Although as the hills grew steeper the day, ironically, began to go rapidly downhill. In fact, I’d pin the beginning of the end as the moment my dad pulled a face that said ‘that path should REALLY have been around about here…’ From then on it was quite literally and uphill (and downhill) struggle.
At this point, the crowds thronging together on Holme Moss to catch a glimpse of a bunch of strangers in lycra riding bikes were in sight. Although only through an iPhone camera zoom and a pair of binoculars. ‘We should probably keep going uphill’, said my dad with all the wisdom of a man who remembers to pack himself a packet of Starburst but forgets to plan a vaguely suitable route. ‘I think we should probably hop over this fence and just head directly towards the crowd’, I rather more sensibly pointed out. But it’s worth pointing out that by this point, the uphill walk was more of a hike up a sheer hillside. Even the sheep thought we were fucking mental and the abundance of snares wasn’t all that comforting. (#privateland lol).

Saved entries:
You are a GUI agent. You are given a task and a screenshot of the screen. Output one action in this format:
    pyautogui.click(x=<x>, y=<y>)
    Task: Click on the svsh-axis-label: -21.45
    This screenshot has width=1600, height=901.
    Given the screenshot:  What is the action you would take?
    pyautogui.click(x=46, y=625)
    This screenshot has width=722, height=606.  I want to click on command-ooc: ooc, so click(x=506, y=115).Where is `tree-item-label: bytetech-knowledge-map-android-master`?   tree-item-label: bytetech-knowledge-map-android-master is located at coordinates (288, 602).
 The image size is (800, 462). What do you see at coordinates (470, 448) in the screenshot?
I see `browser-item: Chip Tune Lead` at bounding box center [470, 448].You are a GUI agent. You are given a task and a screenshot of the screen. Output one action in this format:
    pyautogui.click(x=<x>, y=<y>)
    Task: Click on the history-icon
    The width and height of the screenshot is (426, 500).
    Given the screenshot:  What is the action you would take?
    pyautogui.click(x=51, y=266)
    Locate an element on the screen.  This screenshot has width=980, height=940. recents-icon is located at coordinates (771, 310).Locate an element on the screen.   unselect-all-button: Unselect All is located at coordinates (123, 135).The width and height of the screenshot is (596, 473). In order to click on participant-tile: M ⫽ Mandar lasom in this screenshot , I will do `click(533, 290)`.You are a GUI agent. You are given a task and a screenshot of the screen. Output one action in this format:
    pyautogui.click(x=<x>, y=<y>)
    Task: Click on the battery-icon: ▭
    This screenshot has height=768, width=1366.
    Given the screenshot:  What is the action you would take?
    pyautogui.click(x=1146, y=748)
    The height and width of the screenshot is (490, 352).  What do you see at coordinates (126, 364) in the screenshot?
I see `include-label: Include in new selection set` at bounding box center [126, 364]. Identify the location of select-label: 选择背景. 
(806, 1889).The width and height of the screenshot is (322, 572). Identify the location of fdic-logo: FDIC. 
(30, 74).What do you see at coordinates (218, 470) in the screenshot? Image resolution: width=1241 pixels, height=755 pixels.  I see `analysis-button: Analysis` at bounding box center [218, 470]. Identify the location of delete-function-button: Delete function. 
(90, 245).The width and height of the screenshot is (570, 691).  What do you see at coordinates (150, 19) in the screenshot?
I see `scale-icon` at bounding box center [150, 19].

### APPLY WHAT YOU READ:
A: In the hill walk account, where were the crowds gathering?
B: Reproduce the hill walk account between "At this point, the" and "comforting. (#privateland lol).", inclusive.
C: Carry on the hill walk account from its final sentence.

### SOLVED TASKS:
A: On Holme Moss.

B:
At this point, the crowds thronging together on Holme Moss to catch a glimpse of a bunch of strangers in lycra riding bikes were in sight. Although only through an iPhone camera zoom and a pair of binoculars. ‘We should probably keep going uphill’, said my dad with all the wisdom of a man who remembers to pack himself a packet of Starburst but forgets to plan a vaguely suitable route. ‘I think we should probably hop over this fence and just head directly towards the crowd’, I rather more sensibly pointed out. But it’s worth pointing out that by this point, the uphill walk was more of a hike up a sheer hillside. Even the sheep thought we were fucking mental and the abundance of snares wasn’t all that comforting. (#privateland lol).

C:
When we finally reached the bottom of the, what turned out to be, marsh land crossed with a thistle field – ‘right to roam!’ bleated my mum and dad repeatedly, ‘right to roam! – I tried to hoik myself over yet another bit of barbed wire only to get stuck straddling it, one side balanced precariously on a rock, the other increasingly more unstable. The only thing I could think about was that the only pair of jeans I’ve ever managed to get in my life that actually fit me were about to be shredded in the pursuit of watching sweaty, lycra clad cyclists battle it out for a yellow t-shirt. And then my hayfever decided to get in on the party.
You know what’s easier than scrambling over a fence in skinnies with snot all over your face? Most things.
When we finally reached the road, I don’t think I’ve ever been so happy to see a group of strangers in my life. Until I realised that not only was I hear to watch lycra warriors, I was sat in a field with far more middle aged men wearing it head to toe than I’d ever cared to. Seriously, it was indecent.
Was the three hour trek worth it? I want to say yes. But you got some great photos, I hear you say! Yeah, I definitely didn’t spend three hours walking there only to press the wrong button on my camera. (In hindsight, that’s probably for the best. I’m all letour-ed out, thanks to the multiple videos from a slightly-different-angle-slightly-different-place-but-essentially-the-same-fucking-view that are strewn across Instagram). To be totally honest, the best part of the day was getting home and realising my new hideously expensive eyeliner had held up even on my sweaty face and that I had a captivating new sunburn which mysteriously bore the same pattern as the lace top I’d been wearing. Excellent.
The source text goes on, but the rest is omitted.